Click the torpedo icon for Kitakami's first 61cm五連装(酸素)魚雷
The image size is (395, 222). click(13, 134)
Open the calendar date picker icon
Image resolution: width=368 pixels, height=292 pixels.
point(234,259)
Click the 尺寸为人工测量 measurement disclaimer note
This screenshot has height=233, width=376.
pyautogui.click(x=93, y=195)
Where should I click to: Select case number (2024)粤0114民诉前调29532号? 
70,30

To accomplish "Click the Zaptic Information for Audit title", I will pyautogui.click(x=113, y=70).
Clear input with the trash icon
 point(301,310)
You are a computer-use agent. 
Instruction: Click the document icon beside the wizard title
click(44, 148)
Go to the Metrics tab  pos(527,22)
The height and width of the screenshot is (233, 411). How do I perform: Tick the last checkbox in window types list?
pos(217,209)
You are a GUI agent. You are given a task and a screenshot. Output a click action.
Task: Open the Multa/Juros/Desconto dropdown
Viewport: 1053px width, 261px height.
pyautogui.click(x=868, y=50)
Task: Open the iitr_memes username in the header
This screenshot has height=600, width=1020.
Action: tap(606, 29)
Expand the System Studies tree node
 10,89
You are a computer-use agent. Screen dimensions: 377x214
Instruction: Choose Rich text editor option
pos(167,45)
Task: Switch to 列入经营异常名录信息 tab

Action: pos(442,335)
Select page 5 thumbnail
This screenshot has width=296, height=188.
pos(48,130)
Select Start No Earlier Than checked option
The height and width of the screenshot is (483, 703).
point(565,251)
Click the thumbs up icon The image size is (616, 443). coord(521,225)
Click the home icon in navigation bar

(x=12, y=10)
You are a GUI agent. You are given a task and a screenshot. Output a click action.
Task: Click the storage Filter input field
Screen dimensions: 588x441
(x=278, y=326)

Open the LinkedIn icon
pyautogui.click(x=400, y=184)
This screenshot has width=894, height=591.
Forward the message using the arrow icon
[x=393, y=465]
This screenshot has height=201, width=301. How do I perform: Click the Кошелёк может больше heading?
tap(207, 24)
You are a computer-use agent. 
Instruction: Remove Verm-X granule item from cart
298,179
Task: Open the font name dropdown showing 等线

#####

▶ YOUR OBJECTIVE: Write out the data exactly as it stands.

▶ RESULT OF THE EXERCISE:
Click the torpedo icon for Kitakami's first 61cm五連装(酸素)魚雷
The image size is (395, 222). click(13, 134)
Open the calendar date picker icon
Image resolution: width=368 pixels, height=292 pixels.
point(234,259)
Click the 尺寸为人工测量 measurement disclaimer note
This screenshot has height=233, width=376.
pyautogui.click(x=93, y=195)
Where should I click to: Select case number (2024)粤0114民诉前调29532号? 
70,30

To accomplish "Click the Zaptic Information for Audit title", I will pyautogui.click(x=113, y=70).
Clear input with the trash icon
 point(301,310)
You are a computer-use agent. 
Instruction: Click the document icon beside the wizard title
click(44, 148)
Go to the Metrics tab  pos(527,22)
The height and width of the screenshot is (233, 411). How do I perform: Tick the last checkbox in window types list?
pos(217,209)
You are a GUI agent. You are given a task and a screenshot. Output a click action.
Task: Open the Multa/Juros/Desconto dropdown
Viewport: 1053px width, 261px height.
pyautogui.click(x=868, y=50)
Task: Open the iitr_memes username in the header
This screenshot has height=600, width=1020.
Action: tap(606, 29)
Expand the System Studies tree node
 10,89
You are a computer-use agent. Screen dimensions: 377x214
Instruction: Choose Rich text editor option
pos(167,45)
Task: Switch to 列入经营异常名录信息 tab

Action: pos(442,335)
Select page 5 thumbnail
This screenshot has width=296, height=188.
pos(48,130)
Select Start No Earlier Than checked option
The height and width of the screenshot is (483, 703).
point(565,251)
Click the thumbs up icon The image size is (616, 443). coord(521,225)
Click the home icon in navigation bar

(x=12, y=10)
You are a GUI agent. You are given a task and a screenshot. Output a click action.
Task: Click the storage Filter input field
Screen dimensions: 588x441
(x=278, y=326)

Open the LinkedIn icon
pyautogui.click(x=400, y=184)
This screenshot has width=894, height=591.
Forward the message using the arrow icon
[x=393, y=465]
This screenshot has height=201, width=301. How do I perform: Click the Кошелёк может больше heading?
tap(207, 24)
You are a computer-use agent. 
Instruction: Remove Verm-X granule item from cart
298,179
Task: Open the font name dropdown showing 等线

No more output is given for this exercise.